Given data start

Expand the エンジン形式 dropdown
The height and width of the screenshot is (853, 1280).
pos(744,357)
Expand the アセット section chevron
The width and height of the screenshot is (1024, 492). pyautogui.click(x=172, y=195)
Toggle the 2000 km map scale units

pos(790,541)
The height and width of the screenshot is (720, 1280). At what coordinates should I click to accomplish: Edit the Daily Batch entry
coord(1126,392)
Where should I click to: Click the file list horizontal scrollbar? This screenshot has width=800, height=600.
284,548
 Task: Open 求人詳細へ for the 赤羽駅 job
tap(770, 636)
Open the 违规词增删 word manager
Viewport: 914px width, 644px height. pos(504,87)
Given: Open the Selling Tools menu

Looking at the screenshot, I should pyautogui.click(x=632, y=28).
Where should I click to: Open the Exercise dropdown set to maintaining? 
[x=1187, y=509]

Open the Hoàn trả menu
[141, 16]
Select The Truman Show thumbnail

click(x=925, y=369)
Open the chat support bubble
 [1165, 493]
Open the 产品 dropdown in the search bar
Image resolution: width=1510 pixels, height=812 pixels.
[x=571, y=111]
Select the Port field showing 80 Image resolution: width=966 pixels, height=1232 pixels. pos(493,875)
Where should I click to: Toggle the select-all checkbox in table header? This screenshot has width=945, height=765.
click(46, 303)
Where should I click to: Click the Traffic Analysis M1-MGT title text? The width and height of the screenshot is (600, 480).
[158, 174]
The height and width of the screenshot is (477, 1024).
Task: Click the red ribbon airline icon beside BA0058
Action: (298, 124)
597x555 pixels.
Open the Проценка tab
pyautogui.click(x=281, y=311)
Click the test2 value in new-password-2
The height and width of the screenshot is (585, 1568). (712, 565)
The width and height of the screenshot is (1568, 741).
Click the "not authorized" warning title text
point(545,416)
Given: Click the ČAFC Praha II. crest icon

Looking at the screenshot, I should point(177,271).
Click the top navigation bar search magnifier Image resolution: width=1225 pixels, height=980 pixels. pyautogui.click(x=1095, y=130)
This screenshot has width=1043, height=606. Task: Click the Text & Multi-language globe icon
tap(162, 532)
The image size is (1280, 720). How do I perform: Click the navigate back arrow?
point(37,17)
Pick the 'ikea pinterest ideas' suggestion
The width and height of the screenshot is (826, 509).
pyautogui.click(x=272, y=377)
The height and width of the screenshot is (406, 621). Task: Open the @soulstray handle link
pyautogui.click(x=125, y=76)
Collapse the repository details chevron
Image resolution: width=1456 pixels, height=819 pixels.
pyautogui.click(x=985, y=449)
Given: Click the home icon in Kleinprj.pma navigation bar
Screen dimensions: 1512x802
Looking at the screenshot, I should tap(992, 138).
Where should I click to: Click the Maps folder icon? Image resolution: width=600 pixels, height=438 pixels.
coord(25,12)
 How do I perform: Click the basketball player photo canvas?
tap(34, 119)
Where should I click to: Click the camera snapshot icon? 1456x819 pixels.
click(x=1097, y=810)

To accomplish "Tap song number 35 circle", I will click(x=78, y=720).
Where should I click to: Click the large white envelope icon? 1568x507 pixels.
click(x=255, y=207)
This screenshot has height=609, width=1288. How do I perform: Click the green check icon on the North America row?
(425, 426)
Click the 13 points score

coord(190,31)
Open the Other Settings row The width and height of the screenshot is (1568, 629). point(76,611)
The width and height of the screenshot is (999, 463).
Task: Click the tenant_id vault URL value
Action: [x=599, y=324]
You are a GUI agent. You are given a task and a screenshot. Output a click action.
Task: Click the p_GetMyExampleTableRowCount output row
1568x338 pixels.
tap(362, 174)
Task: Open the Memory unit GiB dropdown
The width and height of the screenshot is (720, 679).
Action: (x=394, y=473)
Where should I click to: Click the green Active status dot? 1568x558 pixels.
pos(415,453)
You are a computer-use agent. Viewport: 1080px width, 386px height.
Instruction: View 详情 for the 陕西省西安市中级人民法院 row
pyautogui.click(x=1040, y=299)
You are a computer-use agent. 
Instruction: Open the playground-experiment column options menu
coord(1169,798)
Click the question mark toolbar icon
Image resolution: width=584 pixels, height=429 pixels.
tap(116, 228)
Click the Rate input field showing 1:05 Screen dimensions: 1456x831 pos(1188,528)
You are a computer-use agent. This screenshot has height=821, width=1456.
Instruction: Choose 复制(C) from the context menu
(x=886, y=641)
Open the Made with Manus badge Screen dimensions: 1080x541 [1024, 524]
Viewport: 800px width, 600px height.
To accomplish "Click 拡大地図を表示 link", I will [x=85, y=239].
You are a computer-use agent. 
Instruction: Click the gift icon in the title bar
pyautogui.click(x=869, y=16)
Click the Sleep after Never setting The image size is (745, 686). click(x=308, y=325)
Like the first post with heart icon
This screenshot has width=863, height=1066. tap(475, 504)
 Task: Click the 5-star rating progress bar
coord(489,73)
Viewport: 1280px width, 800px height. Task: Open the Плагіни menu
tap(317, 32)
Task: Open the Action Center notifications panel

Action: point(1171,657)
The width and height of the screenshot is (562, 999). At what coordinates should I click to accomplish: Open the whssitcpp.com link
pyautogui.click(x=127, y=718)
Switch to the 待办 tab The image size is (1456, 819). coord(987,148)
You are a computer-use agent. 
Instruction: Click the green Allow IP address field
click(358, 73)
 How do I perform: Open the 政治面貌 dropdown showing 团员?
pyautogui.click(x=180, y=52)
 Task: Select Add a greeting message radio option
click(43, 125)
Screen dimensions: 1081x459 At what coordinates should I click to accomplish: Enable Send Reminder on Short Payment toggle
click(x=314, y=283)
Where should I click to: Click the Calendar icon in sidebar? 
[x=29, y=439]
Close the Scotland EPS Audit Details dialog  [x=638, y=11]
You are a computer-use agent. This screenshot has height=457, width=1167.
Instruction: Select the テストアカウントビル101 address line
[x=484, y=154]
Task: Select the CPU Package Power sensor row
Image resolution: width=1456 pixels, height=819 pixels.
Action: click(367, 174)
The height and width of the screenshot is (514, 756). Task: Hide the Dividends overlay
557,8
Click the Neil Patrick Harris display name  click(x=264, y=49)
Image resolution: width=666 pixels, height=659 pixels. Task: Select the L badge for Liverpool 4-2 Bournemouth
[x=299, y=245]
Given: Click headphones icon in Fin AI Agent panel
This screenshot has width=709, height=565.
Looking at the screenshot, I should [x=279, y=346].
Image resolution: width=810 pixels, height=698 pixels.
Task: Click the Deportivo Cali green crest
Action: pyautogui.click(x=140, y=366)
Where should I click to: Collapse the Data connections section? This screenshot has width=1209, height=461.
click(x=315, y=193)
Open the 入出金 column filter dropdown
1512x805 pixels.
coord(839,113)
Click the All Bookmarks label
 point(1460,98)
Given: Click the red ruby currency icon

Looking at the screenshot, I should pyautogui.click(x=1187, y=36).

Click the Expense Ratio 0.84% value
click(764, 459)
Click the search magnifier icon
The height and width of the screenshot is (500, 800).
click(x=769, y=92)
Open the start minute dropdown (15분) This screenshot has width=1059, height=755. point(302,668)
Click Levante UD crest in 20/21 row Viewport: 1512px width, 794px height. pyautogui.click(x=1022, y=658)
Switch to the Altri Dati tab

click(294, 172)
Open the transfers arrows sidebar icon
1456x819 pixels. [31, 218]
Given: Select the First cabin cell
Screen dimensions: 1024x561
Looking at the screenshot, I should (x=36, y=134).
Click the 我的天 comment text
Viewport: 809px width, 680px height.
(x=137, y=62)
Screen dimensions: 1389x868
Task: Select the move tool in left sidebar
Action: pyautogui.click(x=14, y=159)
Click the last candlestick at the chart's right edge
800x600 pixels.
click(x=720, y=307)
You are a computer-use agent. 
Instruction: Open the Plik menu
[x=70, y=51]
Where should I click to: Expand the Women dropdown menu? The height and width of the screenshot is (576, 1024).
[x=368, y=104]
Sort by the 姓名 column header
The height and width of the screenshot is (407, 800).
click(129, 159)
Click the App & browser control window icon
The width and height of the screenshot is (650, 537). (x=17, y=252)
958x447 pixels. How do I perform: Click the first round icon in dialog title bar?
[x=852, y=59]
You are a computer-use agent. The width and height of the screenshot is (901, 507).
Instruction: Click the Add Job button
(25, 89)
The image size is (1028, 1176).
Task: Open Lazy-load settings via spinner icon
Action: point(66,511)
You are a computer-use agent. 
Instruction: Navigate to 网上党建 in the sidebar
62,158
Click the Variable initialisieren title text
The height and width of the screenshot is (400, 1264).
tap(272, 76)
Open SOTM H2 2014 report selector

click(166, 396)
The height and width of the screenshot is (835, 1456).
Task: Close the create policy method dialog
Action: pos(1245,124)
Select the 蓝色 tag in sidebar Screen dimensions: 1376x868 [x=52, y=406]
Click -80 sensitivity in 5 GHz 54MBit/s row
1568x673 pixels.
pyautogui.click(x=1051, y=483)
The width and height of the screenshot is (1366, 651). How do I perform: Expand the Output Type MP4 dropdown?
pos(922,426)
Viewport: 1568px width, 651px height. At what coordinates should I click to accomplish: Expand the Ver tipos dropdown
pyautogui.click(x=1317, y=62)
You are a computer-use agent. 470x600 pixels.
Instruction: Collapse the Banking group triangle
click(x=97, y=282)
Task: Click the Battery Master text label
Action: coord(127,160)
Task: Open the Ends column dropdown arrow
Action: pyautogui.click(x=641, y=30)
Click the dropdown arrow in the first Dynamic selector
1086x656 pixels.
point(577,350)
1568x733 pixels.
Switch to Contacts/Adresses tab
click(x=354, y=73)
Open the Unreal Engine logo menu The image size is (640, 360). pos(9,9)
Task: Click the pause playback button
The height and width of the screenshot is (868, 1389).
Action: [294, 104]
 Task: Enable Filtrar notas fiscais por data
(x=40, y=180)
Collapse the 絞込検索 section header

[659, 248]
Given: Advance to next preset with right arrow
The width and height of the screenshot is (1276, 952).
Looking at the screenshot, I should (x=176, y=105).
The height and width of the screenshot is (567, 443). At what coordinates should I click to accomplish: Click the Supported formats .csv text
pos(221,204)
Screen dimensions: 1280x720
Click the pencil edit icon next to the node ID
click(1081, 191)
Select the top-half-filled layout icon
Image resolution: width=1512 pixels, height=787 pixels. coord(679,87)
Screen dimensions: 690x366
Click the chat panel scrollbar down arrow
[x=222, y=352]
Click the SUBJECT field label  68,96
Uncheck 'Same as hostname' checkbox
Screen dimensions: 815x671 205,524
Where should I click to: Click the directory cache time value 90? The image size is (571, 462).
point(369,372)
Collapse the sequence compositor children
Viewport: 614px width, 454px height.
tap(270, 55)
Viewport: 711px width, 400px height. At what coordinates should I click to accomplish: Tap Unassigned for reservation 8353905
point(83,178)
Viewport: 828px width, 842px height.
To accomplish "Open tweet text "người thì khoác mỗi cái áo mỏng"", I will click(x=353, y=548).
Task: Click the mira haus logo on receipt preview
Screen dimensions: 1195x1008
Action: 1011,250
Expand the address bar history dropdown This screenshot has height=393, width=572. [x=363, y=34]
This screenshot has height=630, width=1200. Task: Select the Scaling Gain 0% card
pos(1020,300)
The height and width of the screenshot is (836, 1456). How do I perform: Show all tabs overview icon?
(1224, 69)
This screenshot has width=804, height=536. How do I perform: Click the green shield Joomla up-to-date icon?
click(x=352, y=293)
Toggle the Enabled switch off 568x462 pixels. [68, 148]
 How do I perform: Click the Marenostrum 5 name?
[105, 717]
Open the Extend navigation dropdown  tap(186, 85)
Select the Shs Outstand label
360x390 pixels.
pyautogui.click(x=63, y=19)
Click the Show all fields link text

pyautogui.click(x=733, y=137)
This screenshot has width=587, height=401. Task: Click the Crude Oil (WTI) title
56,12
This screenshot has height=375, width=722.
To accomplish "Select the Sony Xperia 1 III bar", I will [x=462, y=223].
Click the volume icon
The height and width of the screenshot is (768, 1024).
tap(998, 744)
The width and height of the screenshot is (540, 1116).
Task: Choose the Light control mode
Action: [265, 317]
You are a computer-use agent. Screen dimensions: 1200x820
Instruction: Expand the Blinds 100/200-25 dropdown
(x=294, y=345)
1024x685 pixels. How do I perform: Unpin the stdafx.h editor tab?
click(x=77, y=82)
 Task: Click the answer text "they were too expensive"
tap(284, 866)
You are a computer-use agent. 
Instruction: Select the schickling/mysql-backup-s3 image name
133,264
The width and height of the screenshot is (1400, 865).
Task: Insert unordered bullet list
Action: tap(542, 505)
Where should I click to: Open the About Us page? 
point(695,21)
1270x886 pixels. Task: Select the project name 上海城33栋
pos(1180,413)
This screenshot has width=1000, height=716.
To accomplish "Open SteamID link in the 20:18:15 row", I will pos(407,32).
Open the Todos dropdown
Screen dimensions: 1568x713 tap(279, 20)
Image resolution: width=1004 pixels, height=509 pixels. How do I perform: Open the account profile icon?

Given data end

Please give the stretch from the start of the records through the line that contains "pos(790,541)" again, substituting "menu" for "dropdown" and leaving everything else unchanged.

▶ **Answer to this exercise**:
Expand the エンジン形式 menu
The height and width of the screenshot is (853, 1280).
pos(744,357)
Expand the アセット section chevron
The width and height of the screenshot is (1024, 492). pyautogui.click(x=172, y=195)
Toggle the 2000 km map scale units

pos(790,541)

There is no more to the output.